Yesterday our camel train to the coast passed under the Chinese-built railway to the coast. Our camels will take until Christmas whilst the train will arrive the same day. 140 years of progress.
Climbing the hill above Suswa, we camped on a farm belonging to a very obliging young Masai called Tim. He was most hospitable, and after inspecting his cows and sheep, we had chai in his house.
Then, along with his children, we all helped push the camels back to our campsite.
Tim could not believe how they just homed in back upto where their loads and saddles had been taken off four hours earlier. They knew the game exactly helped by shouts from Bara Bara of “Go boy” and a bit of arm waving.
We all watched in amazement as they grabbed their final morsel for the night often consisting of a complete mouthful of thorny acacia twig or a solid bite off a prickly pear leaf thorns and all. Nuts.
On reaching camp, they are just like dogs on command. The boys come alongside the camel and say “Tu” and they sit.

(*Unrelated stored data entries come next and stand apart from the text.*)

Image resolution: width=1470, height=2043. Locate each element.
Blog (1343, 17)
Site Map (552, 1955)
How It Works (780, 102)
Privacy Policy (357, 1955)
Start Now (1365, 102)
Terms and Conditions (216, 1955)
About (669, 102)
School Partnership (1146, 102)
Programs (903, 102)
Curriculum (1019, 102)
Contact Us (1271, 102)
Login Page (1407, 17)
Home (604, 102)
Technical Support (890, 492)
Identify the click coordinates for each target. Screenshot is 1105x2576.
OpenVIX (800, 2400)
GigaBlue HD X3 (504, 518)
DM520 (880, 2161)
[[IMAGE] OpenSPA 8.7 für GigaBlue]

First back on their haunches then bending their front legs and finally carefully adjusting their large frames and humps. All this is accompanied by light head throwing and grumpy grunts. The camel lads then put the sisal rope around the two front legs and they are hobbled for the night. They sit chewing their cud, the darker Pakistani types fading into the rocky background before the lighter Somali breed merges just leaving the silhouettes of their heads against the night sky. The animals are then duly settled whilst the idle laughter and banter around the campfire bubbles on.
We are now just camped on the side of the inner Suswa crater which is extraordinary spectacular. Three miles across with a central volcanic plug covered in the most natural vegetation that man cannot cut down due to the 700ft drop-in and 700ft climb up onto the plug in the middle of the crater. A small relic of old plants once found throughout the Rift Valley.
The Masai have just bought a sheep for tonight’s dinner, to which we have invited Tim and Keoni, the manager of Suswa Conservancy.